▶ TASK TO COMPLETE: Leave out every picture, then transcribe the rest of the listing exactly.

--

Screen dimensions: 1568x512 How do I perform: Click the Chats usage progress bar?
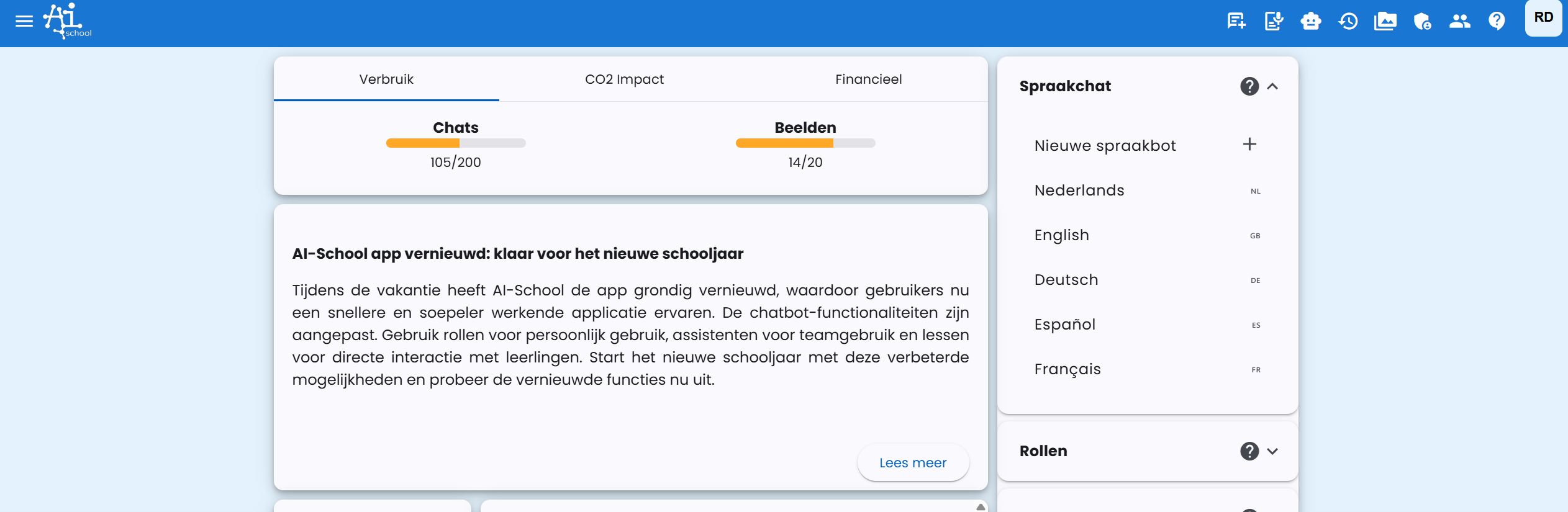pyautogui.click(x=455, y=143)
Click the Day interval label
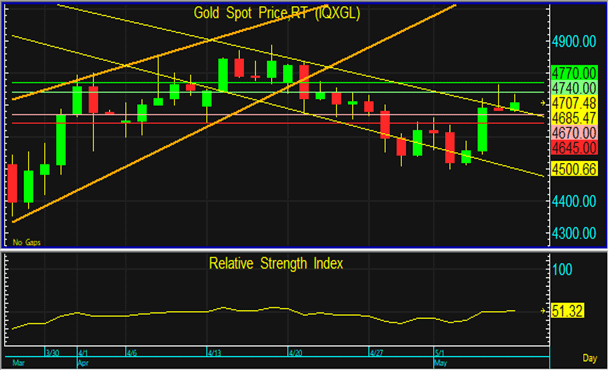The height and width of the screenshot is (371, 609). coord(590,358)
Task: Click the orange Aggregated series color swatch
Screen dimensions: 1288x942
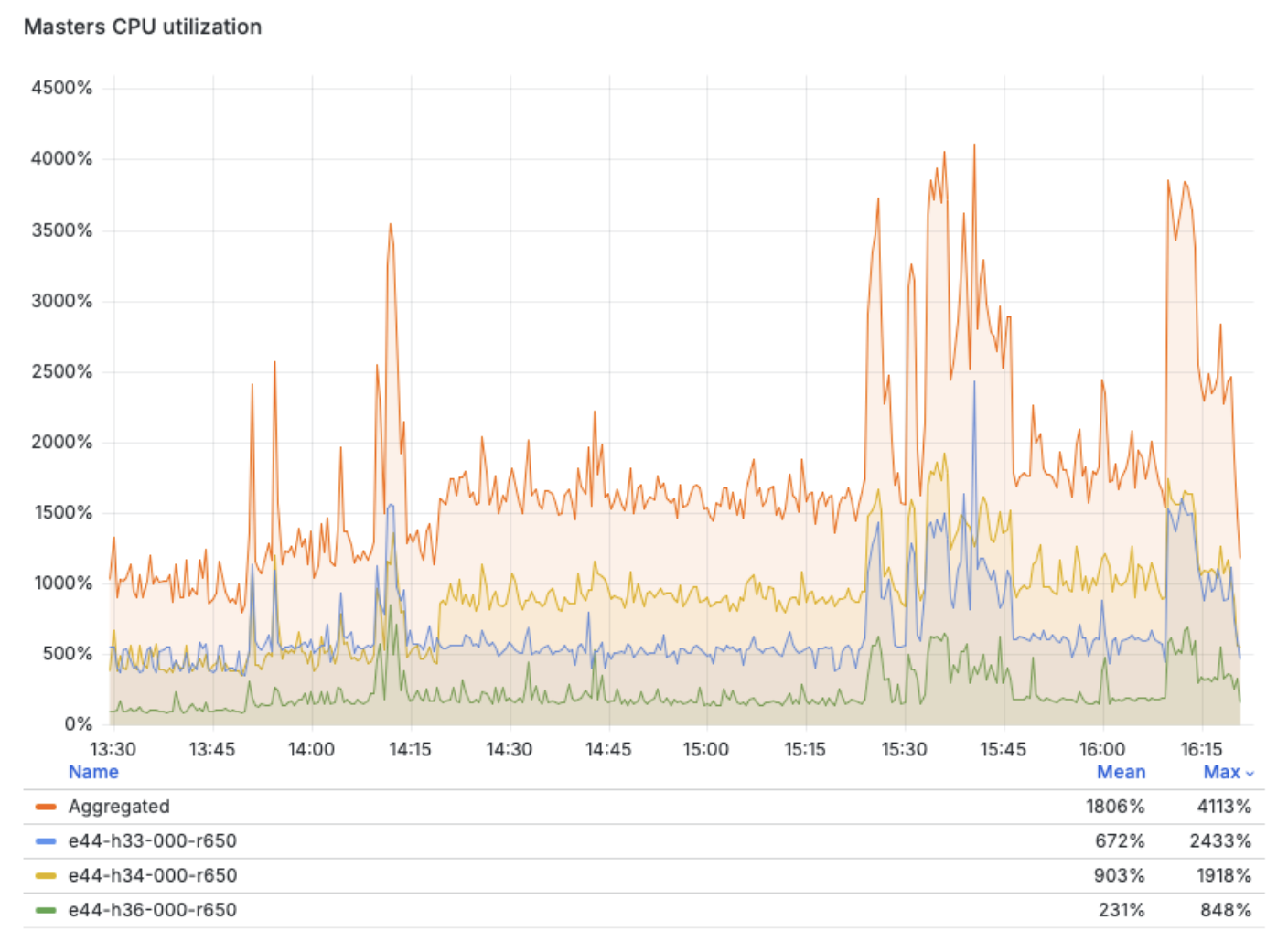Action: (x=46, y=807)
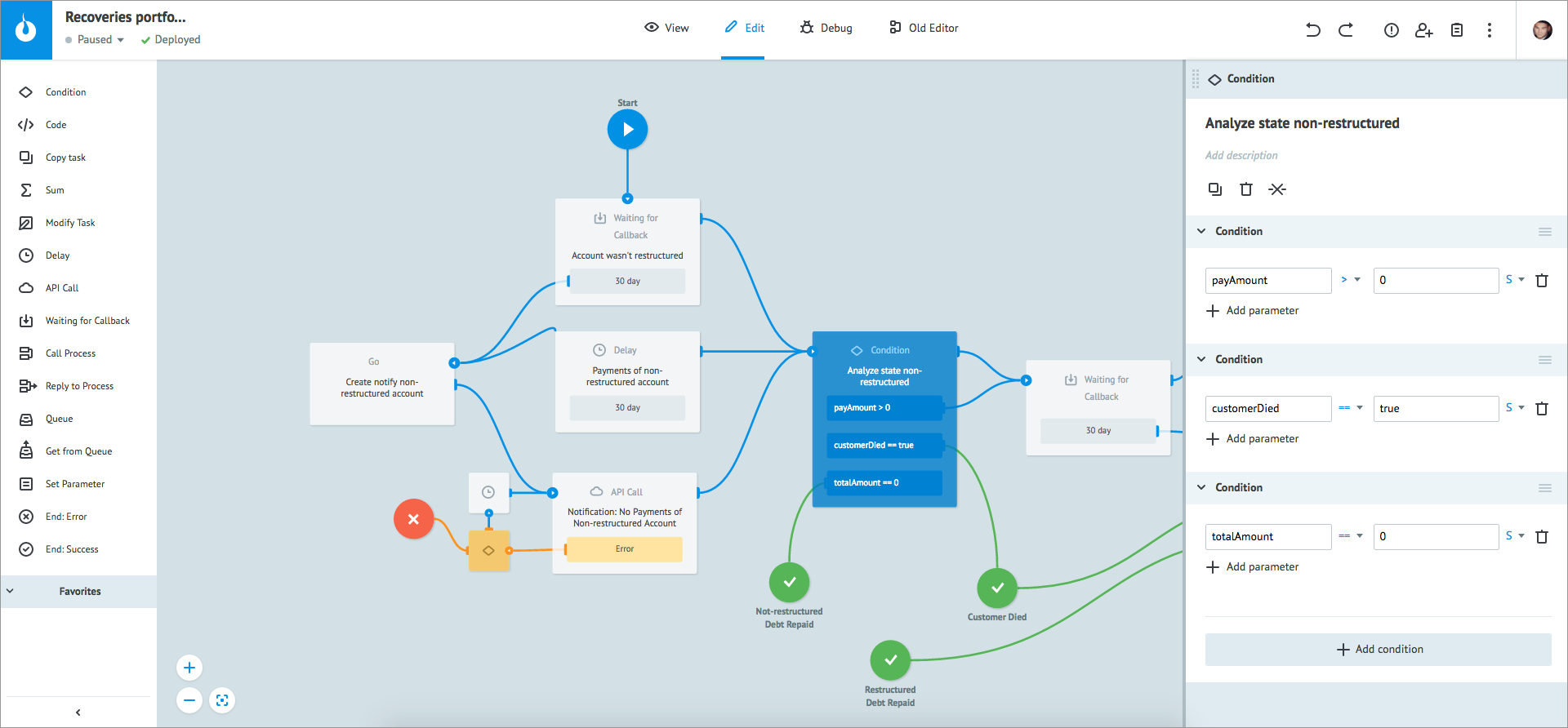The width and height of the screenshot is (1568, 728).
Task: Select End: Error from the node palette
Action: pyautogui.click(x=65, y=517)
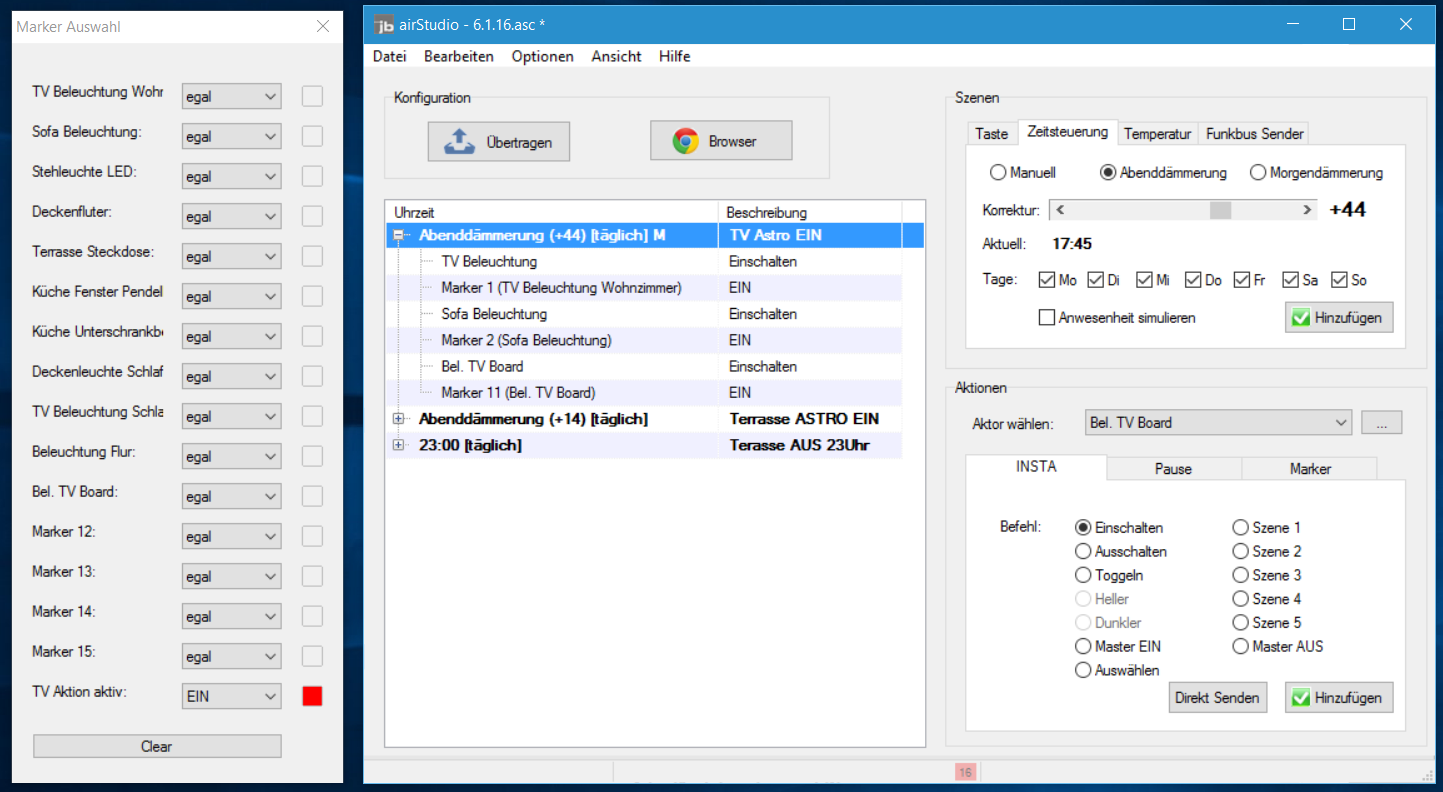The image size is (1443, 792).
Task: Click Hinzufügen with checkmark in Aktionen
Action: click(1338, 698)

--

▶ ANSWER TO THIS PROBLEM:
Screen dimensions: 1568x512 How do I perform: Click the Chats usage progress bar?
pyautogui.click(x=455, y=143)
Click the Day interval label
The height and width of the screenshot is (371, 609). coord(590,358)
Task: Click the orange Aggregated series color swatch
Screen dimensions: 1288x942
Action: (x=46, y=807)
The width and height of the screenshot is (1568, 728).
Task: Select End: Error from the node palette
Action: pyautogui.click(x=65, y=517)
The image size is (1443, 792).
Task: Click Hinzufügen with checkmark in Aktionen
Action: click(1338, 698)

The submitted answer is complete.